Xian Zhang (Photo by Carlin Ma)

EM: You’ve said your journey with the Seattle Symphony will “dive into music that challenges us, connects us and opens doors to bold, new perspectives.” Could you elaborate?

XZ: When I was announced as Seattle’s new music director a year ago, Raff (Wilson, VP of Artistic Planning) and I worked out this new model called “artist in focus.” One of these artists, Steve Mackey, is a fantastic composer. For the season finale in Seattle, I’m doing his piece, RIOT, for chorus, orchestra, mezzo-soprano, and Steve on electric guitar, which will be put together with Beethoven’s Ninth. It’s the kind of challenge you mentioned.

We do the Ninth about every two years. This time, it will be paired with a new, unusual piece that also features artists in focus. The other artist we are featuring is Gabriel Cabezas, a young cellist who is part of a quartet that were award winners at Sphinx, an organization in Detroit that promotes less-represented young musicians. It’s important to me, beyond the artistic aspect, to bring such unusual, refreshing, diverse guests to Seattle. A great way to build a season.

EM: Letters for the Future, your 2022 Grammy-winning Deutsche Grammophon recording featuring the Philadelphia Orchestra and the innovative string trio Time for Three, is astonishing.

XZ: Did you like their singing at the beginning? I loved it. They call themselves “the garage band of classical music.” Youthful, energetic. Great human beings, great players, very sincere with people who work with them. That album included Contact by Kevin Puts, which was commissioned by Philly, San Francisco, and other orchestras in 2020 but canceled because of the pandemic. We were due to record it at Verizon Hall [now Marian Anderson Hall] in Philadelphia right after the pandemic, but everything was locked down, and we had no place to rehearse.

A month before the recording, Kevin said, “How are you going to rehearse this? We have no space to meet.” I had just bought a house in New Jersey. I said, “Come to my house. It’s pretty empty, but there’s a piano!” I’ll never forget how we rehearsed that day, like five hours. The guys had never played the piece together. Probably one of the hardest multiple solo concerto pieces I’ve ever done. Kevin’s Bulgarian background inspired a multiple rhythmical pattern in the last movement, eleven beats in each bar. Really tricky. It took me a long time to study that score.

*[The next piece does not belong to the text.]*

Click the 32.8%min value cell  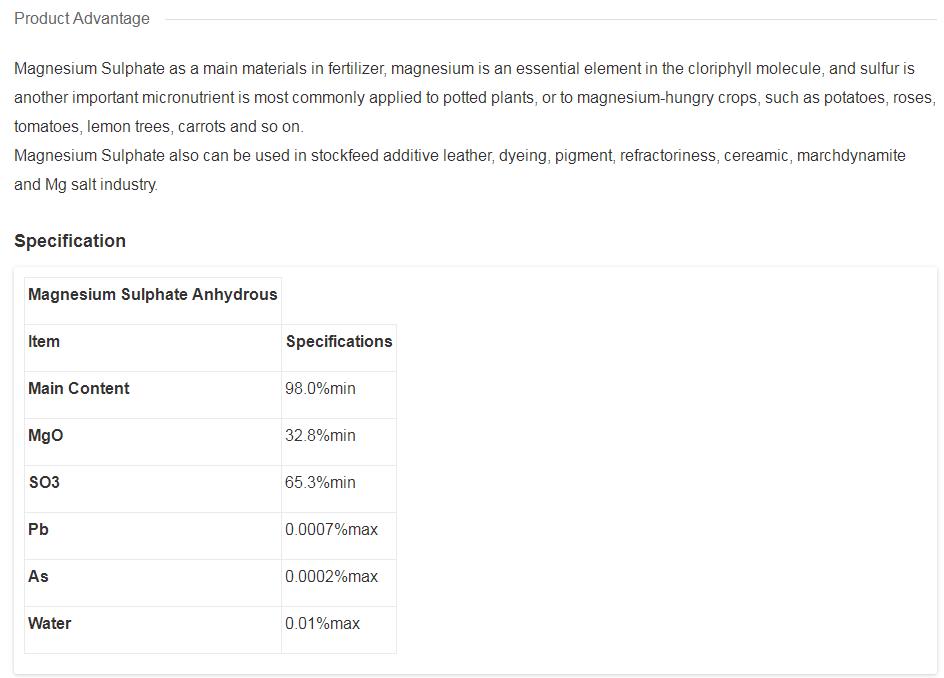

EM: What other engagements are you looking forward to this season?


XZ: Mahler 7 in Seattle. Tosca in Helsinki. And especially returning to the New York Philharmonic, after a long hiatus. I was their associate conductor for years, in my “growing days,” observing and learning from other people and with my own conducting. I can’t wait to go back. Then two trips to Asia: the first in May, for the NCPA, China National Center for the Performing Arts Orchestra. (NCPA has named Zhang as its principal guest conductor, effective with the September launch of the 2025-26 season, a significant milestone of the decade-long collaboration between the NCPA and Zhang.) And July another orchestra in Beijing. I’ll revisit the Philadelphia and St. Louis orchestras, and the Netherlands Radio Philharmonic on my return to the Concertgebouw in Amsterdam, March 2026.

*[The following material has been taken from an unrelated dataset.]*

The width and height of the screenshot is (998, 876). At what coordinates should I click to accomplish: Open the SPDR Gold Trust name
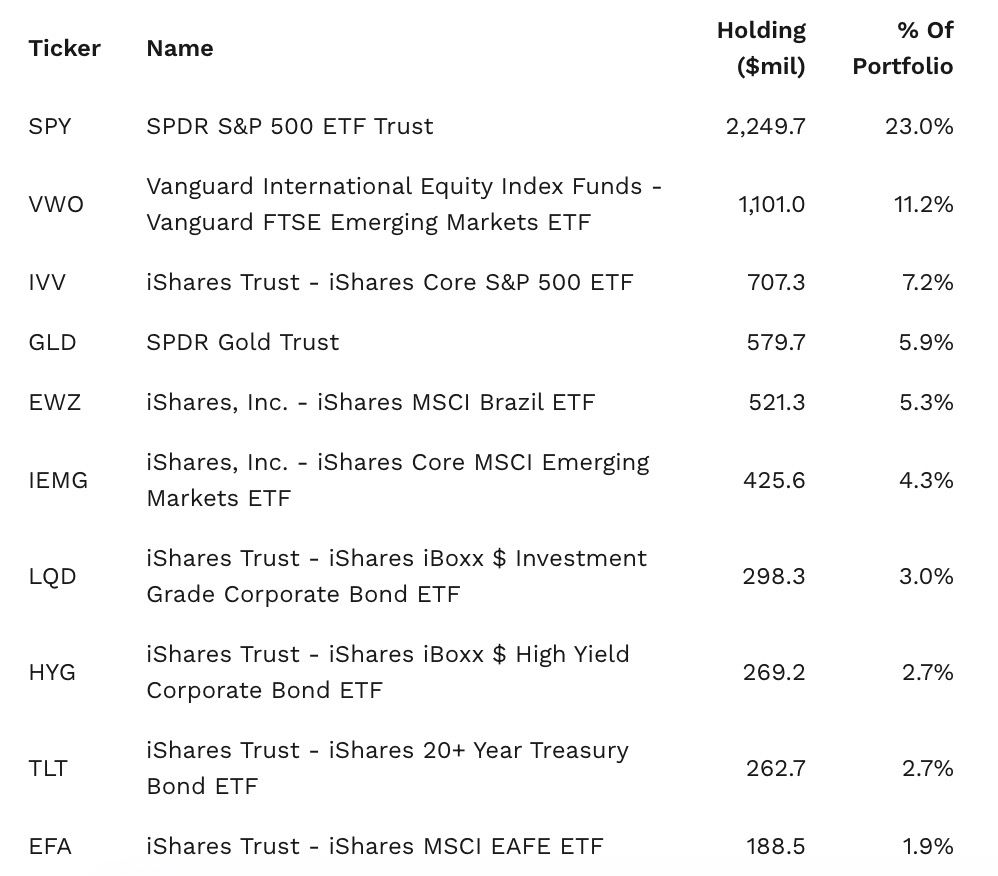pos(243,342)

EM: You’ve conducted two productions at the Met: your 2024 debut, Madama Butterfly, and your recent Tosca. Do you feel equally at home with symphony and opera?


XZ: I love both. When opera happens, when everything goes well, it’s fantastic. Such a large force coming together, so rewarding to be playing, singing, or conducting. Symphony onstage is different. The conductor has more control over the material. An opera conductor needs to follow well. In symphony the conductor is the main drive, the person who decides. It’s more controlled, but you may not get to the level of being as extraordinary as in opera when you have other people adding to it. The levels of quality can vary vastly in opera. The chances are much higher of being really great, but also the opposite. In symphony it’s more stable, more predictable. In opera, symphonic conductors who are used to being in control must be flexible enough to follow singers. But I feel being able to do both is a blessing. If I can do one production a season, I would feel very happy.